Rien d'absolu
Josée Boileau
3 mars 2006
Le jugement de la Cour suprême est aussi clair qu'il était prévisible: on peut encadrer le port du kirpan dans les écoles, mais on ne peut certainement pas l'interdire totalement. Cette nuance sera-t-elle comprise? Peut-être pas, si on en croit les premières réactions. Pourtant, il faudra bien se faire à ces distinctions.

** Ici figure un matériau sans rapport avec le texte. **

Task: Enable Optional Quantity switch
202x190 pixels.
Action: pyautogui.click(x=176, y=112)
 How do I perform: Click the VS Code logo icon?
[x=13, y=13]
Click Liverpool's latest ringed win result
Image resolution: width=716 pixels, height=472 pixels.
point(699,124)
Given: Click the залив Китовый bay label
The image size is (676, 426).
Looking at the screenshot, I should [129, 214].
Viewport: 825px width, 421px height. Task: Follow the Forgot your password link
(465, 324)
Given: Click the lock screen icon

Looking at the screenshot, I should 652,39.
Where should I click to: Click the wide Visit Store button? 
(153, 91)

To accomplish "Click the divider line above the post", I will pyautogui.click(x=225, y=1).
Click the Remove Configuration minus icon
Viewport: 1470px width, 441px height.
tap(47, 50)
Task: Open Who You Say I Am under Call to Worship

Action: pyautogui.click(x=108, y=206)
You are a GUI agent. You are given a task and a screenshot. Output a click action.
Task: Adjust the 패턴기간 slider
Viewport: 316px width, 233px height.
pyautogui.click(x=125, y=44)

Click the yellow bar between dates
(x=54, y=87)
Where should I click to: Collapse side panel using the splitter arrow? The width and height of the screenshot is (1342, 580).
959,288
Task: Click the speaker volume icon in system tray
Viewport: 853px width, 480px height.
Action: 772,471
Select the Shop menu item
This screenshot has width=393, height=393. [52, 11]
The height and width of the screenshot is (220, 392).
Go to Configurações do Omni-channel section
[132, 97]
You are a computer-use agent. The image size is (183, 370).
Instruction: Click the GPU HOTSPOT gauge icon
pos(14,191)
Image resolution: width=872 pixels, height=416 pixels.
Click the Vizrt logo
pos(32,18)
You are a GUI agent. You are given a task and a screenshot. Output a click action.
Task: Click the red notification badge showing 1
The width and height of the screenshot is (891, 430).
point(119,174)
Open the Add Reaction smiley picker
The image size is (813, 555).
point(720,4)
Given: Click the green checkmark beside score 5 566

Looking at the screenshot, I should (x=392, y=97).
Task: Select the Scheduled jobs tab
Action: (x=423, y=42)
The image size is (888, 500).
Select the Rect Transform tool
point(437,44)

Au nombre des causes au sujet desquelles la Cour suprême s'est prononcée en matière de liberté de religion, toujours en observant le précepte de l'accommodement raisonnable, il eût été surprenant qu'elle avalise le principe de la «tolérance zéro», selon le mot de Paul Bégin, procureur général du Québec au moment où la saga judiciaire du kirpan s'était engagée.
La commission scolaire Marguerite-Bourgeoys et le gouvernement du Québec ont eu beau, pour justifier leur refus total du kirpan à l'école, faire valoir des motifs de sécurité — qui leur avaient permis de remporter la manche en Cour d'appel —, ceux-ci ne pouvaient tenir la route ni en se basant sur les faits (jamais en 100 ans au Canada un kirpan n'a provoqué un seul incident à l'école) ni en faisant appel à des comparaisons. Oui, on peut interdire le kirpan dans un tribunal ou à bord d'un avion, mais c'est parce que c'est l'affaire de quelques heures. L'école, elle, est un milieu de vie que l'on fréquente pendant des années. Y interdire totalement ce symbole religieux qu'est le kirpan est abusif.
En fait, conclut la Cour suprême, chaque lieu a le droit d'établir le niveau de sécurité qui lui est propre. Et à l'école, ce ne peut pas être tout ou rien. Les autorités ont voulu tomber dans cet absolutisme? Tant pis, car le jeune Gurbaj Singh Multani, lui, «n'a jamais revendiqué le droit de porter son kirpan à l'école sans aucune restriction».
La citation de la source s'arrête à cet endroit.